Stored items
^^^^^^^^^^^^^^^^
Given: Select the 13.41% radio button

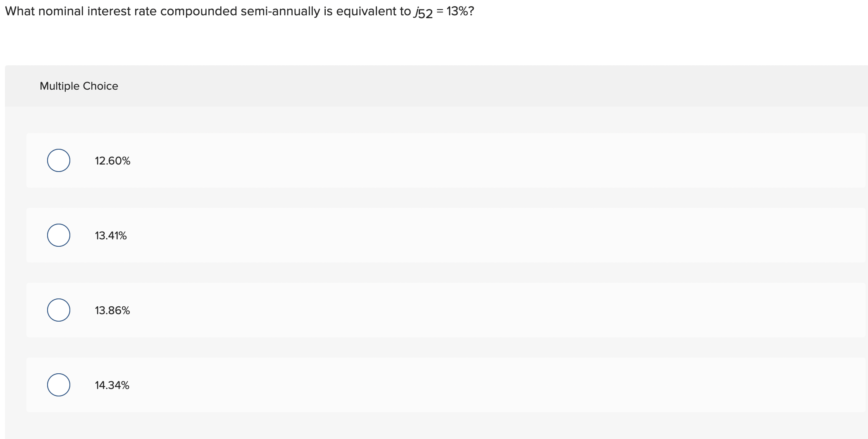Looking at the screenshot, I should pos(58,235).
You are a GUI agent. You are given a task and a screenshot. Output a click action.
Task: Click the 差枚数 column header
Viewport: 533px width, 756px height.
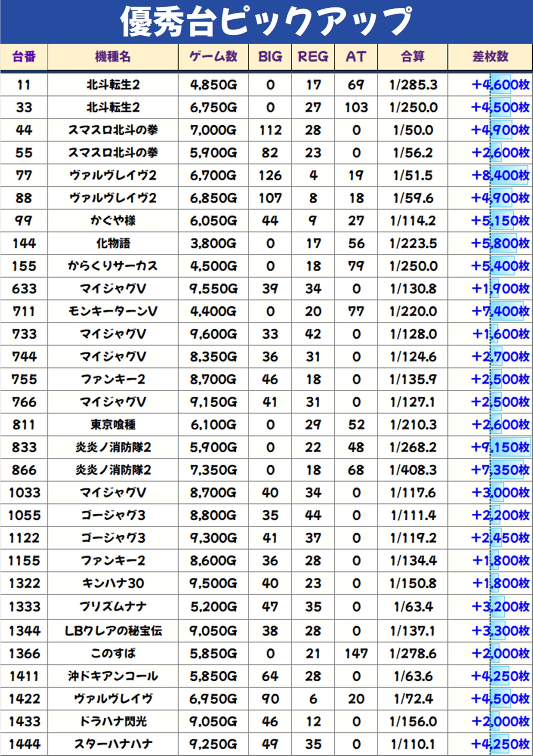pos(490,57)
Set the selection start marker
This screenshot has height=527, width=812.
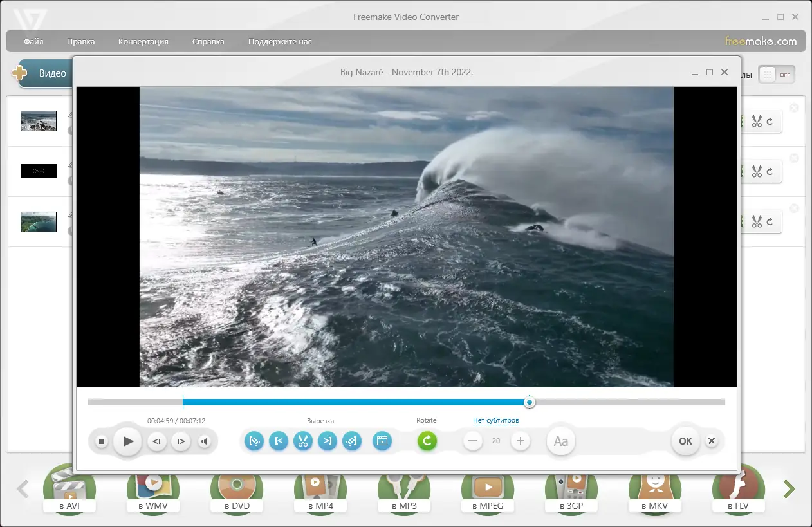279,441
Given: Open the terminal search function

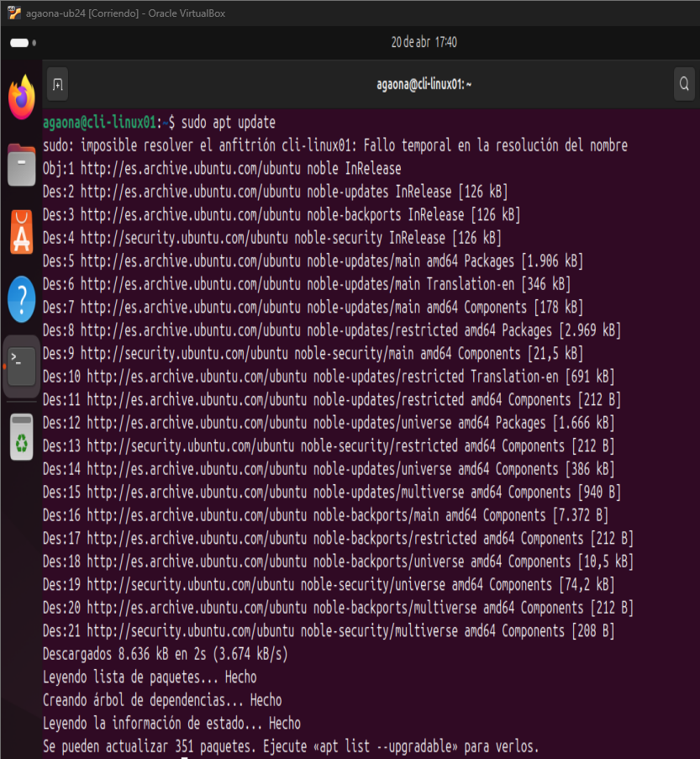Looking at the screenshot, I should coord(683,83).
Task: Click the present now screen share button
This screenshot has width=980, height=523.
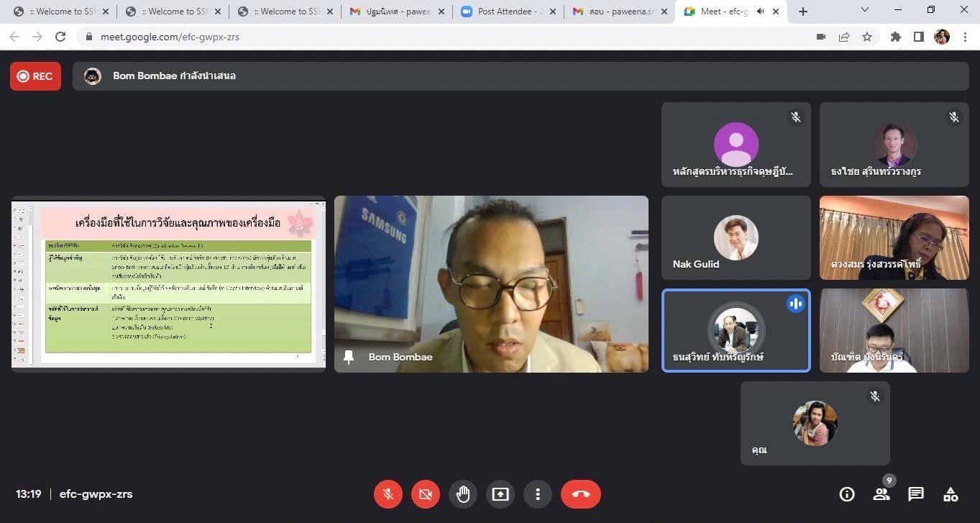Action: 500,494
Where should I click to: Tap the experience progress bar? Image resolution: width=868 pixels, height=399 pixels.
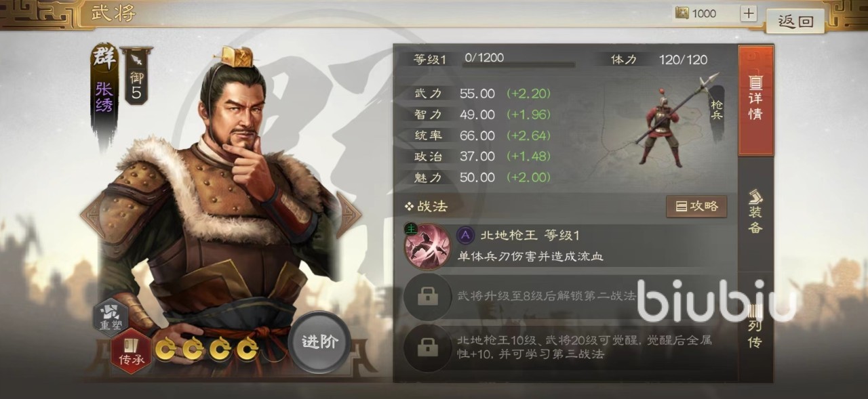(x=519, y=65)
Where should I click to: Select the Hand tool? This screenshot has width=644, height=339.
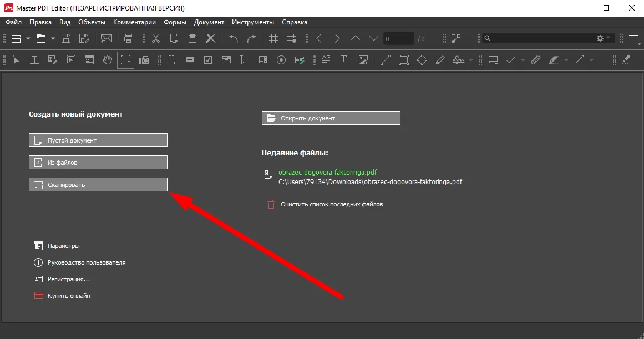click(108, 60)
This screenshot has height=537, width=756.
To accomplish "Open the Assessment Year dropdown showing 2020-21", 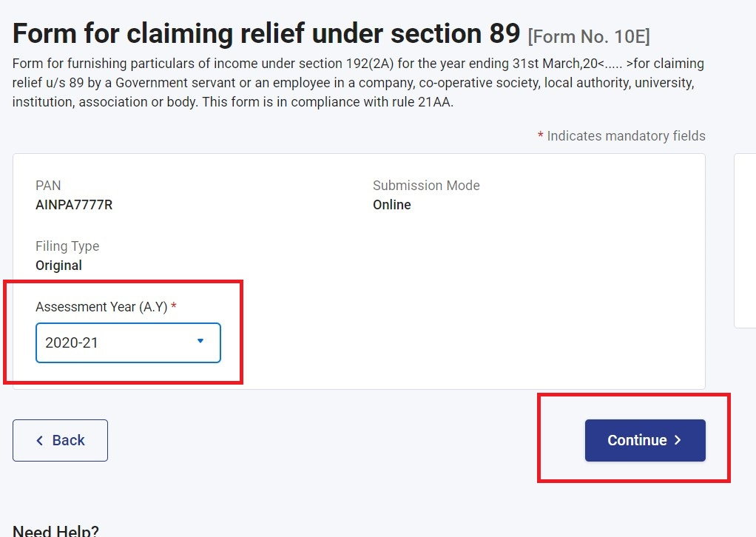I will [127, 342].

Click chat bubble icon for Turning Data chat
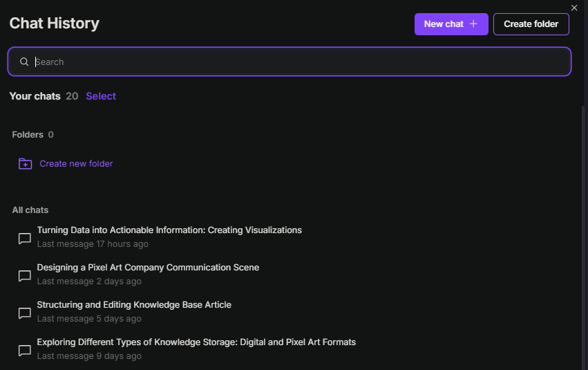point(25,239)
^^^^^^^^^^^^^^^^
* _What this task involves_
Restate the lines of the records exactly, starting at the first and stopping after the line with "This screenshot has height=537, width=756.". Leave out any picture.

* _Solution for this problem_
Given: Select the 13.41% radio button

Looking at the screenshot, I should pos(58,235).
You are a GUI agent. You are given a task and a screenshot. Output a click action.
Task: Click the 差枚数 column header
Viewport: 533px width, 756px height.
pos(490,57)
Set the selection start marker
This screenshot has height=527, width=812.
279,441
Given: Open the terminal search function

Looking at the screenshot, I should coord(683,83).
Task: Click the present now screen share button
This screenshot has width=980, height=523.
Action: 500,494
Where should I click to: Tap the experience progress bar? Image resolution: width=868 pixels, height=399 pixels.
(x=519, y=65)
Where should I click to: Select the Hand tool? This screenshot has width=644, height=339.
click(108, 60)
This screenshot has height=537, width=756.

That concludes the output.